B - en büyük ŞİRK : VAHDET-İ VUCUD İNANCI

 

Anlamı ve mahiyeti ile ilgili tartışmaların hiç kesilmediği bir ko­nu olan Vahdet-i Vücûd, harici tesirlerin etkin olduğu bir inanç­tır.

 

Müslümanların savaşlar veya ticarî ilişkiler sonucunda özel­likle Hint'le irtibat kurmaları, Hint din ve felsefelerinin müslümanlar arasında tanınmasına imkân sağlar.

 

Bu irtibat süresince Veda inancı bazı sûfîlerce düşünce ve inançlarını izahta yardım­cı unsur olarak benimsenir. Veda inancına göre, tabiat diye baş­lı başına bir mevcûd yoktur. Varolan sadece yaratıcı kudrettir. Tabiat ise onun bir görüntüsüdür. Aynen dalga ve köpüğün, denizin bir görüntüsü olması gibi. Deniz kayboldumu dalgada köpükte kalmaz. Deniz dalga ve köpükten ibaret değildir ancak onlarsız da kendisini gösteremez.

 

Fena inancının doğru biçiminden, bozulmuş, çarpıtılmış bi­çimine geçişte Allah'ın varlığının karşısında ayrı bir "Ben"in olamayacağı inancının oluşması, Vahdet-i Vücûd inancının doğu­şunda önemli bir safhayı teşkil eder.

 

Eğer "Ben" yoksa, o zaman diğer şeylerin de olmaması gerektiği kanaati oluşur. Diğer şeyle­ri, Allah'a rağmen var kabul etmek Yunus Emre'nin önceki say­fada geçen mısrasında olduğu gibi, şirk olarak nitelenir.

 

Ancak bu inancın baştaki dağınıklıktan ve yorum farklılıklarından kurtarılıp, sistemli şekilde ifade edilmesi hemen gerçekleşmemiştir. Bunun için İbn Arabi'yi (638/1240) beklemek gerekmiştir.
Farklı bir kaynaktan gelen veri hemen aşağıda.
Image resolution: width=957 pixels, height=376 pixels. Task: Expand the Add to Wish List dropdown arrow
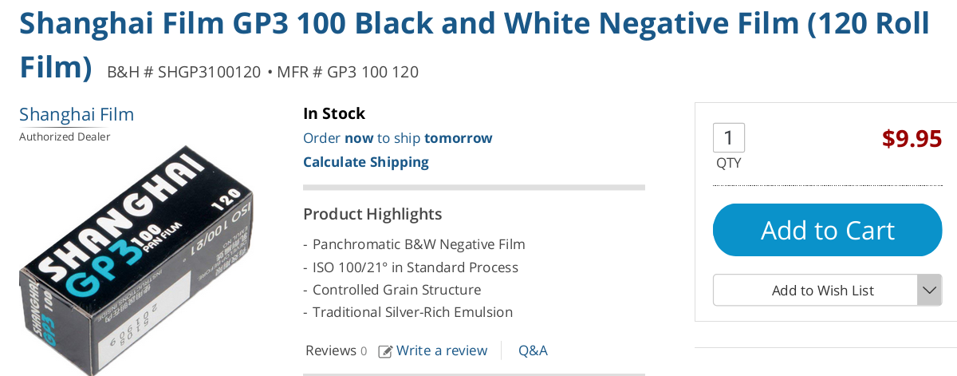pyautogui.click(x=929, y=290)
Veda inancı ve diğer toplumların felsefî birikimleri son safhada sahip olunan söz konusu inancı izahta önemli kolaylıklar sağlar ve böylelikle felsefî bir sistem doğar; bu Vahdet-i Vücûd inancıdır.

 

İbn Arabi'de ontolojik ve metafizik anlamda başlıbaşına bir inanç sistemi haline gelen Vahdet-i Vücûd inancı, bazı sufilerin elastikiyetli ifadeleri içerisinde tasavvufun bünyesinde yerini alır. Elâstiki ifadelerle anlatılan ve bu nedenle istenilen anlama çekilebilen bu inanç, böylelikle müslüman halkın kabulünü elde et­me imkânı kazanır.

 

Söz konusu inancın anlamını araştıracak olursak; Vahdet-i Vücûd inancı "Vücud'"un tek olduğu ve bunun da Vücud-u Mutlak olan Vücud-u İlâhi'den ibaret olduğu anlamına gelir.[1]

 

Buna göre âlem (kâinat) Allah'ın (Vucud-u İlâhî'nin) dış görünüşünden ibarettir. Allah ise âlemin iç görünüşüdür, ikisi arasında cevher, araz farklılığı varsa da bu görünüşten ibaret olup, gerçekte her ikisinin de sıfatlarında fark mevcut değildir.

 

Başta İbn Arabî olmak üzere en açık biçimiyle Sadreddin Konevî (673/1274) Celâleddin Rumî (672/1273), Abdulkadîr el-lci (756/1355), İbn Seb'în (669/1270), lbnu'l Farız (632/1235), Tîlimsanî ( ) gibi ünlü sufîlerin söz ve yazılarında kolaylıkla bu­lunabilecek Vahdet-i Vücûd inancı, günümüz araştırıcılarının çoğunun zihnin de Batı kökenli Panteizm kavramını çağrıştırır bir şekilde yer etmiştir. Çünkü Panteizm'e göre de "Allah'ın âlem­den ayrı ve müstakil bir şahsiyeti yoktur." [2]

 

Elbetteki yanlışlığın coğrafyası ve zamanı olmaz. Yanlış, her yerde ve zamanda yanlıştır. Üstelik yanlışlar arasındaki farklılık­lar (zıtlıklar) birine oranla diğerini doğru kılmaz. Yani basit bir örnekle; 2 kere 2'nin  değişik kişiler tarafından 5 veya 7 olarak kabul edilmesi durumunda, 5 sonucunu yanlış kabul eden birisi­nin 5 ile 7 sonuçları birbirinden farklı olması nedeniyle, 7 'yi 5'e kıyaslayarak " 2 kere 2 nin 5 ettiği görüşü  yanlıştır, 7'de 5'ten farklıdır o halde 2 kere 2, 7 dir" yargısında bulunamaz ve böyle bir yargı doğru kabul edilemez. Çünkü 2 kere 2'nin 5 ettiği dü­şüncesi nasıl yanlışsa 7 ettiği düşüncesi de aynı şekilde yanlıştır. Zira bir yanlışın durumu diğer bir yanlışa göre değil, doğruya gö­re bir anlam ifade eder.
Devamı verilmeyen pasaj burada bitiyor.